Problem details — Please quote everything from "The Language He" down to "transdermal testosterone gel." in the text on Elliot Page and testosterone therapy.

What Elliot Page Has Said About Testosterone Therapy

Elliot Page came out as transgender in a public Instagram statement on December 1, 2020. In a 2021 interview on the Oprah Winfrey Network, he described the relief and affirmation he felt following the start of gender-affirming care, including hormone therapy. He did not specify a medication name or dose in that appearance.

His 2023 memoir, "Pageboy," offered more personal detail about the physical and psychological changes he experienced after beginning testosterone. Page described these changes as life-saving. The book does not read as a clinical document, but it constitutes a primary first-person account that clinicians and journalists have cited when discussing his care.

Inference note: No confirmed prescription record, named drug, or dosing schedule has been made public by Page or his medical team. Any clinical framing below applies to guideline-standard testosterone protocols for transgender men, not to a specific confirmed regimen.

The Language He Uses

Page consistently uses the word "testosterone" rather than "TRT" in public statements. The distinction carries clinical weight. TRT (testosterone replacement therapy) historically refers to treatment for hypogonadism in cisgender men. Gender-affirming testosterone therapy (GATT) describes the same hormone class used to produce masculinization in transgender men and nonbinary people assigned female at birth.

The WPATH Standards of Care Version 8 published in 2022 explicitly separates these two indications while acknowledging that the pharmacology is largely identical. Both protocols typically use testosterone cypionate, testosterone enanthate, or transdermal testosterone gel.

What He Described Physically

In "Pageboy" and in interviews, Page mentioned voice changes, altered body composition, and a shift in how he experienced his body in daily life. These align precisely with the documented physiological effects of testosterone in transgender men. A study published in the Journal of Clinical Endocrinology and Metabolism in 2019 (N=529) found that voice deepening occurred in over 95% of participants within the first 12 months of therapy, and lean body mass increased by a mean of 3.5 kg at 12 months.

Data for analysis —
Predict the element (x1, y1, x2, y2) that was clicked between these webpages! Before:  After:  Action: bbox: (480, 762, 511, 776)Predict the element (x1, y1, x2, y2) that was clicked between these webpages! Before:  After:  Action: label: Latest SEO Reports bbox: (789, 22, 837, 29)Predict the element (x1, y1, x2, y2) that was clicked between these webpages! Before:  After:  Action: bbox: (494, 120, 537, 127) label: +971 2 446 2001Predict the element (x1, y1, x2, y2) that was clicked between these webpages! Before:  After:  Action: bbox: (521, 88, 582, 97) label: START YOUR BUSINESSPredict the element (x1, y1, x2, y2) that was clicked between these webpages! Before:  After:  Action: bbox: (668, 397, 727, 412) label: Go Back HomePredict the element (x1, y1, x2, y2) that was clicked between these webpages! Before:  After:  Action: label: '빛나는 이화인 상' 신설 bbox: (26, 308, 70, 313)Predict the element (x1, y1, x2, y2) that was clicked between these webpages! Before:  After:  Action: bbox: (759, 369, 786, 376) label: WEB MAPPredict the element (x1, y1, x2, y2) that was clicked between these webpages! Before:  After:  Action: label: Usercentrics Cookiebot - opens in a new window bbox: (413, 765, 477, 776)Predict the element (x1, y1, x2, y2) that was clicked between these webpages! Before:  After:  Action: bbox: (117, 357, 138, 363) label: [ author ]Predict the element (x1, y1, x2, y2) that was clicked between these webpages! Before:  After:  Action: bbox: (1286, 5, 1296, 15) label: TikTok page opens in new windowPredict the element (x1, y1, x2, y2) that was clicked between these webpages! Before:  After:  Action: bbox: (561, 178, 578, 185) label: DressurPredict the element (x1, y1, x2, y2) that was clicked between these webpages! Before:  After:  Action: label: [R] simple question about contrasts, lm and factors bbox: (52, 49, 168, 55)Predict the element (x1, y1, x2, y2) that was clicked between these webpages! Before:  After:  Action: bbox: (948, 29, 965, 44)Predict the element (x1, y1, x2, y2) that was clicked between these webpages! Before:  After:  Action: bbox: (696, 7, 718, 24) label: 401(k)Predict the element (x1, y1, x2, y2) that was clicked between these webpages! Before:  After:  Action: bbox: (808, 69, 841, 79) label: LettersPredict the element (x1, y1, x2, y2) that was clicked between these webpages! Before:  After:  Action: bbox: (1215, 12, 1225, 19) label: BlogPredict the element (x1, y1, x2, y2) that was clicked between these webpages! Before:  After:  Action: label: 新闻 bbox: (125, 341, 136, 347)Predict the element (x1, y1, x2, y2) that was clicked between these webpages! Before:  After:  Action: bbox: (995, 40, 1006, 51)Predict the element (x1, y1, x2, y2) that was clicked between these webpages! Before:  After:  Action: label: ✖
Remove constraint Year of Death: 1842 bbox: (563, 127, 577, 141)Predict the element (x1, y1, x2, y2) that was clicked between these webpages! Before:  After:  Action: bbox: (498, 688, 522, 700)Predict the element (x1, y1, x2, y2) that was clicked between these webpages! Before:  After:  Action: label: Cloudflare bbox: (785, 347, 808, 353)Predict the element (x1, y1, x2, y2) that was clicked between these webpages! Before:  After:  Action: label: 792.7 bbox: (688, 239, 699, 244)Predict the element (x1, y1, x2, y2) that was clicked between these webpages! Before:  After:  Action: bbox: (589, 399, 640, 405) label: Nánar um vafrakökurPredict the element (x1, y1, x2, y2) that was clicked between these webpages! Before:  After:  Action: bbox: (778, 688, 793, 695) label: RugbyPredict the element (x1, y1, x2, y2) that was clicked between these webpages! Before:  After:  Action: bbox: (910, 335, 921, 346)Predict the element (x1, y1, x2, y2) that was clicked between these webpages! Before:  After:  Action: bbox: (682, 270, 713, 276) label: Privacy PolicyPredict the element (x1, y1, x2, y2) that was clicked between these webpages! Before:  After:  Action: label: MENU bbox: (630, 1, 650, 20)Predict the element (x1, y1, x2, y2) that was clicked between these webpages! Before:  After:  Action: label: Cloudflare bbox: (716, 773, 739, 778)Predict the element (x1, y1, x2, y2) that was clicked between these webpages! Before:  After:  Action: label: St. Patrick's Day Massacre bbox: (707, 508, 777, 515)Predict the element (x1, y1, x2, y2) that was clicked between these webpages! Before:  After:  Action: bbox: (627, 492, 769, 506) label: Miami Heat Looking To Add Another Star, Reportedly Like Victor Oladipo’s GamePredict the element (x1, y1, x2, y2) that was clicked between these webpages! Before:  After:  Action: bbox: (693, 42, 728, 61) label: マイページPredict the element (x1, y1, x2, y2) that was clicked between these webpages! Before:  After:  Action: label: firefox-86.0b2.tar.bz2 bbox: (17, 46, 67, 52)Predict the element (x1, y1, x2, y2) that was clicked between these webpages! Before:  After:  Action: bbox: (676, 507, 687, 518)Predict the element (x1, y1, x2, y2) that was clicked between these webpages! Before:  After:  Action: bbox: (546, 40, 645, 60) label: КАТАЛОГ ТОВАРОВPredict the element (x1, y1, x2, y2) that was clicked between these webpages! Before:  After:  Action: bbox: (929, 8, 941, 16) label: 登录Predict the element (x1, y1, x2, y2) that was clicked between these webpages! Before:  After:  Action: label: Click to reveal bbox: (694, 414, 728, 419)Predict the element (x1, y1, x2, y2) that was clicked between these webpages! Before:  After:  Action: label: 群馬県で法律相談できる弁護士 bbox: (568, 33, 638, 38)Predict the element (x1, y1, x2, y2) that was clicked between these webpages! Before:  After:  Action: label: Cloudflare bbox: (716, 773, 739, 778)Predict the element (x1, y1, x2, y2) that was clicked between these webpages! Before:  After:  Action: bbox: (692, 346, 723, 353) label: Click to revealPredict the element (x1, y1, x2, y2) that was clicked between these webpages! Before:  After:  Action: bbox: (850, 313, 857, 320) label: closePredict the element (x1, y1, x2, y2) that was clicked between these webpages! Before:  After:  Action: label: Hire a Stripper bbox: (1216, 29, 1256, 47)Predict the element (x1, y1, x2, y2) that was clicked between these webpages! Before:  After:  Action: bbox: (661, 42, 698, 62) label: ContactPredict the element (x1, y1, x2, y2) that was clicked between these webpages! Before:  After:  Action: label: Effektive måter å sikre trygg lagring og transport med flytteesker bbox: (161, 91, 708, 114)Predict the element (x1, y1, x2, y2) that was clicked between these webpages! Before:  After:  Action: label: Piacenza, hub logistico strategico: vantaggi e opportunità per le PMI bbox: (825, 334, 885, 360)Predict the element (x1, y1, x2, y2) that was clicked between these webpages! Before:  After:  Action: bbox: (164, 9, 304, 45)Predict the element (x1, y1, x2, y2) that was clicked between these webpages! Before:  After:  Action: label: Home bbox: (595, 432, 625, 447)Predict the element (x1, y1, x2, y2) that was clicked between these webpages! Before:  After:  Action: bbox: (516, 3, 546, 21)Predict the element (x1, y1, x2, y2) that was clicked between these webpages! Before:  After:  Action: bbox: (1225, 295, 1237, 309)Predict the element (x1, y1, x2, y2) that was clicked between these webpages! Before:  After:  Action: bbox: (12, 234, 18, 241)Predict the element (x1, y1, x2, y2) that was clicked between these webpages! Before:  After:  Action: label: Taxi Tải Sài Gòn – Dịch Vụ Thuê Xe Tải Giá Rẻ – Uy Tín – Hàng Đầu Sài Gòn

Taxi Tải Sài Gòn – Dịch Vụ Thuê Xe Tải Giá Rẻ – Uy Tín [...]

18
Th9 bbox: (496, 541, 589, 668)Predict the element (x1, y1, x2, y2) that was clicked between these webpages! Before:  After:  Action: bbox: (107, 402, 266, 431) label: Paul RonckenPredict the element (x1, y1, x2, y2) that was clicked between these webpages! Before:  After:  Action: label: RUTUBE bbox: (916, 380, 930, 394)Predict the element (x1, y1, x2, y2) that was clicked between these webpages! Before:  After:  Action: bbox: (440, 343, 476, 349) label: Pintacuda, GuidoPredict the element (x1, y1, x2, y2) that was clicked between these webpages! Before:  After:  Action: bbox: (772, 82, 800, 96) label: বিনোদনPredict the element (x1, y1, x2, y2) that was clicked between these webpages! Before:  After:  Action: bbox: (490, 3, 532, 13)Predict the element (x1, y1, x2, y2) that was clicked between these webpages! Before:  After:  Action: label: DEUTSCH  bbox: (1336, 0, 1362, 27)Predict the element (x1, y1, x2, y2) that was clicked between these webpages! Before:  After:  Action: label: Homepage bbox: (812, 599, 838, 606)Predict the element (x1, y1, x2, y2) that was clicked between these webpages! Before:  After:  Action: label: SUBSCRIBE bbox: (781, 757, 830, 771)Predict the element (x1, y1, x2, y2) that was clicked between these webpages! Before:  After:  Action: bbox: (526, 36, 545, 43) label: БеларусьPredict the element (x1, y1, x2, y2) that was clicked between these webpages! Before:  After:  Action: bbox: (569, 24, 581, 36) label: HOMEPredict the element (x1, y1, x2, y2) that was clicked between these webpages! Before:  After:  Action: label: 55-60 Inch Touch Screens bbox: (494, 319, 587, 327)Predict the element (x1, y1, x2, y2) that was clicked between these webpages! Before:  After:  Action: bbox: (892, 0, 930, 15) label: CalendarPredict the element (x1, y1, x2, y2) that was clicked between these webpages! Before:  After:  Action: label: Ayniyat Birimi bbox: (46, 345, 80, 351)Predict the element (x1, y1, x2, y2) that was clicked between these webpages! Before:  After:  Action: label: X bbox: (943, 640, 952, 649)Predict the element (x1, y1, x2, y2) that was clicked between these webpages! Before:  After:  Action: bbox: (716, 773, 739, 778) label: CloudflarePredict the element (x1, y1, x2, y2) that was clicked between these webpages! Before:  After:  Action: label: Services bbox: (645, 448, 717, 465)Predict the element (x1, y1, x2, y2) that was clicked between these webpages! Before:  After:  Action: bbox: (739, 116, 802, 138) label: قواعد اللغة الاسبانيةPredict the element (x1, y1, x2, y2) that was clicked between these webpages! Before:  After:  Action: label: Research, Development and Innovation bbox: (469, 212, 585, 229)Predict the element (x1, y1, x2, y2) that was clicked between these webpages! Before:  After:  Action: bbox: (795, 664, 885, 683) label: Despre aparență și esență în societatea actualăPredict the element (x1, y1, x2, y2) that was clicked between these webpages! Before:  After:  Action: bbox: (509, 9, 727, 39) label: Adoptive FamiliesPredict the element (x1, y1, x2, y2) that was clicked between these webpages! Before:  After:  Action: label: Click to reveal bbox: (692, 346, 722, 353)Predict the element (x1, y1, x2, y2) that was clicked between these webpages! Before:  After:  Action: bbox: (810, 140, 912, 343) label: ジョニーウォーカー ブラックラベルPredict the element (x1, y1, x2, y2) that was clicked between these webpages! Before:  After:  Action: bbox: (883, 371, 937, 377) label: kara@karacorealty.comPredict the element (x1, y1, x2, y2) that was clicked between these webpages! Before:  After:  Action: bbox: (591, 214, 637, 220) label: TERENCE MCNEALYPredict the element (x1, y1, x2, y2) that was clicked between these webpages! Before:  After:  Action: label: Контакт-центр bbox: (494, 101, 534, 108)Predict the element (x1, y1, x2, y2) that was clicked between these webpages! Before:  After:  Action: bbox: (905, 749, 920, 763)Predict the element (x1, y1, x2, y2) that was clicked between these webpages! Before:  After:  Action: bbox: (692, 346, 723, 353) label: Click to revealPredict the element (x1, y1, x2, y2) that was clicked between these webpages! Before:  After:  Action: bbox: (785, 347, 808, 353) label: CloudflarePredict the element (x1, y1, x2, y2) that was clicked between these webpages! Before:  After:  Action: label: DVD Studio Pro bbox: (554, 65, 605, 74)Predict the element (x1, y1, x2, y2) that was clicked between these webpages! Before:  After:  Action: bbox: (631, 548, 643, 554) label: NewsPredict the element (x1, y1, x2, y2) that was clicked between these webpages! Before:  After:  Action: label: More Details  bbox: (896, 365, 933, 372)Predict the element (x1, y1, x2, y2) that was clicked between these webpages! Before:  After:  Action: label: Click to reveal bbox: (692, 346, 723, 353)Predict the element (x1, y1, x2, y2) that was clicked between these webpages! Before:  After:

Completed exercise —
The Language He Uses

Page consistently uses the word "testosterone" rather than "TRT" in public statements. The distinction carries clinical weight. TRT (testosterone replacement therapy) historically refers to treatment for hypogonadism in cisgender men. Gender-affirming testosterone therapy (GATT) describes the same hormone class used to produce masculinization in transgender men and nonbinary people assigned female at birth.

The WPATH Standards of Care Version 8 published in 2022 explicitly separates these two indications while acknowledging that the pharmacology is largely identical. Both protocols typically use testosterone cypionate, testosterone enanthate, or transdermal testosterone gel.